赵仁虎成了村里响当当的人物,这种改变是潜移默化的。走哪里都有人招呼了,村里人家有事的也会请他帮忙了,就是十分不喜他的也不会公然挑衅了。
打石器在山上做,打木器在村里做,两个家来回奔波,日子倒过得有滋有味。
偶尔人家拎点鸡蛋啊米面之类的谢礼来,他还能改善一下伙食。
他用整石头挖了个简易的灶,捡个烂斗碗煨吃的,家里从不收拾,邋里邋遢不讲究的样子,看得过来参观的人眼睛直抖。
单身汉就是这样,没人管理,再能挣钱那都是个熊样儿。
眼红的人心里平衡了一些。
“这是赵师傅的家吗?”
赵仁虎从木头竹节堆中抬起头来,“我是赵仁虎。你是?”
带路的村人笑道,“这是隔壁鸡窝村的村民,来找你做活呢。”
鸡窝村的赵仁牛带着老婆抱着小儿子,先是扫了眼屋内成型未成型的木器竹器,就知道找对了。
“兄弟,你也是仁字辈儿呀。我也是。我叫赵仁牛。”
赵仁虎连忙让他挑个地方坐,“牛大哥呀。你找我撒事儿啊。要定什么器件?”
赵仁牛道:“我想做个婴儿椅。你侄儿半岁,有个椅子方便一点。”
赵仁虎想了想,才道:“你是要竹子的背椅还是木头的吃饭椅子?”
赵仁牛舍不得钱,“竹背椅吧。
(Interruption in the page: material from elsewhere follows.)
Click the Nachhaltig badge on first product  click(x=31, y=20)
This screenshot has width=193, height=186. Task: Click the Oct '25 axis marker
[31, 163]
木头椅子等有空再做。”
“是这样,牛大哥,我手里活多,现在不接小件了。你来找我是看得起我,我也不让你白走一趟,我爸爸同样也是篾匠,手艺比我还好。要不,让我爸给你做一个。”
赵仁牛心情就愉快了,“行啊。只要叔愿意做。我就是要得急,最好快一点。”
愿意,咋不愿意,有钱赚一千个一万个愿意。
“那就这么说定了。牛大哥,以后有撒活都可以找我呀,我还会打石头做磨子,木器竹器都会,有什么修房造屋的大活,推荐推荐我呀。”
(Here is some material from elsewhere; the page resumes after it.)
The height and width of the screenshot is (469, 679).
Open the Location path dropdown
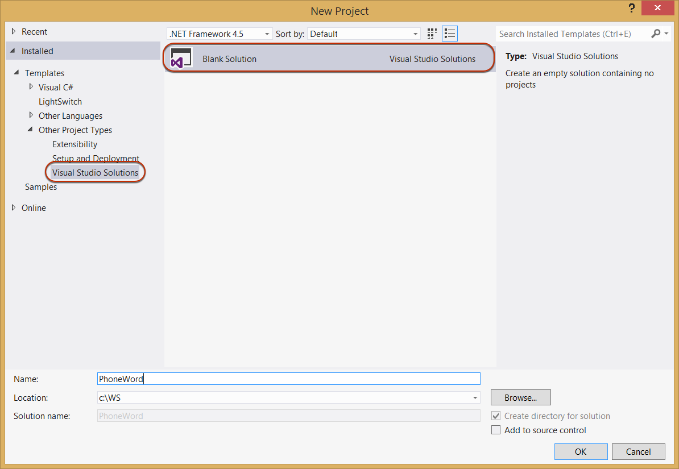coord(474,398)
村人看得咂舌,心道赵仁虎这小子越发会说话了,难怪他发财。
赵仁虎吃肉,赵老头还能喝点汤,对着数钱的赵老娘炫耀,“看看,还是我儿子孝顺。”
赵老娘一边数钱一边撇嘴,“人家千八百地挣着,看不上这点虚头巴脑的,顺水人情的事。雪中送炭才是真情,这点人情,就把你当爹的打发啦。”
赵老头暗中白了一眼,那你倒是不收钱呀。
日子就这样敷衍着过到了冬至。
赵仁虎手里的活做得七七八八,他心里计算出收入,眼睛笑眯了。忙忙碌碌三四个月,他挣了竟有小两百块。加上之前的收入,减去平时花销,手里的钱可以造个不错的房子啦。
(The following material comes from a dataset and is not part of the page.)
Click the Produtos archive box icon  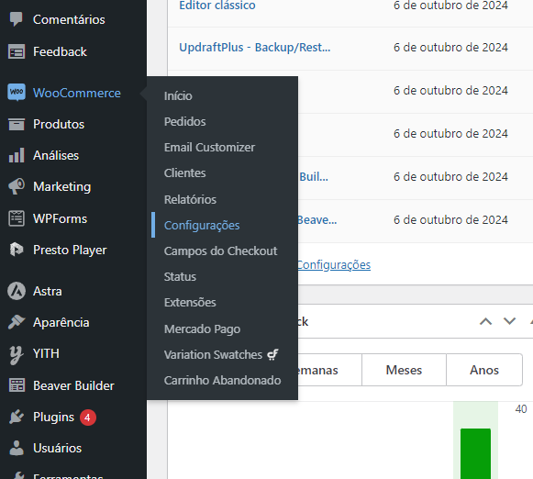click(17, 124)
冬至一到,就可以杀年猪了。节气到了,杀的猪才好保存,油底肉腌肉熏肉腊肉各种肉,做出来才不会烂掉。
农人勤快,家家户户都喂了猪,时节一到,就等着外村的屠夫过来了。
赵家男人心喜,你赵仁虎再能,也养不起一只猪吧,等我家杀了猪,炖了肉,我端你面前吃个够,馋死你!
据说屠夫很忙,排出来的杀猪日子已经是腊月二十五去了。
村里人顿时炸开了锅,腊月二十五都过年了,还杀个屁猪啊。
“村干部怎么当的?抢个人都抢不赢!别的村怎么就能在冬至杀猪,我们村就要等到腊月二十五啊!”
“腊月二十五,都快开春了,腌了肉都会臭,杀个毛猪啊!”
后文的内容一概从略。